Ce mot cornabœux (cornes à bœufs), par lequel on désigne une aumône dispensée à l’époque de la naissance de Notre Sauveur, ne ferait-il pas allusion au bœuf qui avoisinait l’Enfant Jésus dans la crèche, et ne pourrait-on pas inférer de cette coïncidence que ce secours est donné aux malheureux, dans le but d’obtenir du ciel la conservation des aumailles ou bêtes à cornes[1] ? — Quoi qu’il en soit, cette habitude rappelle celle où sont les Lorrains de s’entre-donner, à la même époque, des cognés ou cogneux, espèces de pâtisseries dont les unes figurent deux croissants adossés, et dont les autres, plus longues que larges, se terminent également, à leurs extrémités, par deux croissants ; elle rappelle aussi l’usage où étaient les Athéniens d’offrir à Hécate des gâteaux qui portaient la figure d’un bœuf, parce que, dit-on, ils regardaient cette déesse comme la protectrice de cet utile animal.
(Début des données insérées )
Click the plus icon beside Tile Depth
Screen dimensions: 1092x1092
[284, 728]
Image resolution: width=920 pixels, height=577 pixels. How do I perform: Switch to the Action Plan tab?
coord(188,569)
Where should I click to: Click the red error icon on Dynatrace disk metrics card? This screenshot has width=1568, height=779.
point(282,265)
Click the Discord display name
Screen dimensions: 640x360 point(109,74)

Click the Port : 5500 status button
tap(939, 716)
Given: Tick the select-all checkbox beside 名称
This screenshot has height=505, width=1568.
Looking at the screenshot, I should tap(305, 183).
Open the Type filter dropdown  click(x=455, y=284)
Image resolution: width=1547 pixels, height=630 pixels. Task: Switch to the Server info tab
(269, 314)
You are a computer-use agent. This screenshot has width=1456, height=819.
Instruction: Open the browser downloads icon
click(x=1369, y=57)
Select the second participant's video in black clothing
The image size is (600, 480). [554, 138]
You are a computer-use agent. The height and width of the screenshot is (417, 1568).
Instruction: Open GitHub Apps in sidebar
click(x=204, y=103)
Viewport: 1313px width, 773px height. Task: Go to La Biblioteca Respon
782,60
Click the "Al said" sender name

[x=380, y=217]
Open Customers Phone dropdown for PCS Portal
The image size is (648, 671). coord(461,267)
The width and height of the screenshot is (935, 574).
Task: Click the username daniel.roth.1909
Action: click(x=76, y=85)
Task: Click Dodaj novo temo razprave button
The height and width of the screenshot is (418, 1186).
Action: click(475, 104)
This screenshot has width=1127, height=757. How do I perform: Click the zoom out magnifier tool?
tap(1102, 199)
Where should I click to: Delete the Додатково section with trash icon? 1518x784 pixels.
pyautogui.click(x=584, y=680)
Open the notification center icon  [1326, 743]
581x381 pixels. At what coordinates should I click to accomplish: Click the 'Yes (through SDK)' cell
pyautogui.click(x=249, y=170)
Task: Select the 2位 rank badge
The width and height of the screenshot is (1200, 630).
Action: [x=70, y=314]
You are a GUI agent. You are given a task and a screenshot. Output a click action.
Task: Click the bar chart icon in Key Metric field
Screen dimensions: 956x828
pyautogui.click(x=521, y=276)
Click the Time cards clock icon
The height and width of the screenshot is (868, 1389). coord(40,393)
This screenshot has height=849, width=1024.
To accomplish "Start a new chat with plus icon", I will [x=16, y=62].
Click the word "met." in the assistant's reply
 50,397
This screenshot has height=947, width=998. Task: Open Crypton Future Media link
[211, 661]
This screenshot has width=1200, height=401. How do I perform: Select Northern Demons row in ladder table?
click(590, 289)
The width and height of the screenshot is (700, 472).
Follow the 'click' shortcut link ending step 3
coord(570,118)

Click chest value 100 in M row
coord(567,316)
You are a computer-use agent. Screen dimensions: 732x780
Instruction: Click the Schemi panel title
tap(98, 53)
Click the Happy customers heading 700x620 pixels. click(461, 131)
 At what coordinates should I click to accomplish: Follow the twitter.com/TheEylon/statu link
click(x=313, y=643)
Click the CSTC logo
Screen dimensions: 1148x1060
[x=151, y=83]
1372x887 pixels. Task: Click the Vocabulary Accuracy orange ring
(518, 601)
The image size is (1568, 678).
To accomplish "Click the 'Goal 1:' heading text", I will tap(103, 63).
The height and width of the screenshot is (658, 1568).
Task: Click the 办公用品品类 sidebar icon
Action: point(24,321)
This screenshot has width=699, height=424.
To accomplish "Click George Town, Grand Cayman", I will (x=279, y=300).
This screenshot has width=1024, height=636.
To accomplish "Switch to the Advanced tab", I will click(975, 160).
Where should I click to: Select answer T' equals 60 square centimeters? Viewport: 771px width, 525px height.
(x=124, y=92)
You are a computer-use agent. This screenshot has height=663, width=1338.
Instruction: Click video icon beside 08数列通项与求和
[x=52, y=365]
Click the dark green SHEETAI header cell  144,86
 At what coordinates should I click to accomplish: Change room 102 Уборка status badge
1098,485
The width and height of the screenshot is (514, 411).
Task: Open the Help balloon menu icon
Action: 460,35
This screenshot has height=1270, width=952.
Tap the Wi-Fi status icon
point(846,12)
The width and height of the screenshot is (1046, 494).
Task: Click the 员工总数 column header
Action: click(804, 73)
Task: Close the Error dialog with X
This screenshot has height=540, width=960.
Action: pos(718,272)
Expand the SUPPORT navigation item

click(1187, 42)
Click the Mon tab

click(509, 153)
Nos cornabœux ne sont sans doute pas non plus sans analogie avec ces gâteaux cornus que les Juifs, captifs en Égypte, offraient à la reine des cieux, c’est-à-dire, au soleil[2], et toutes ces pâtisseries ont probablement la même origine que celles que les Chinois consacrent à l’astre des nuits depuis des milliers d’années. — Autre rapprochement : « Annuellement encore, dit M. Champollion-Figeac[3], les habitants des campagnes, dans le Dauphiné, célèbrent la fête du soleil et allument des feux aux solstices. Dans la commune

  1. En Berry, on dit toujours aumaille pour bête à cornes. — Dans le patois romand des cantons de Vaud et de Fribourg, on dit armaille pour aumaille. Ce mot vient, selon toute probabilité, du latin armentalis. Il est fréquemment employé par notre vieil historien Chaumeau : — « La ville de Linières est assise en pays de varenne et mesgre, néantmoins abondant en seigle, avoine et prayries plaisantes et délectables, où l’on fait grande nourriture d’aumailles et de bêtes à laine. »
  2. Jérémie, XLIV, 19. — Voy. plus loin, p. 93.
  3. Nouvelles recherches sur les patois.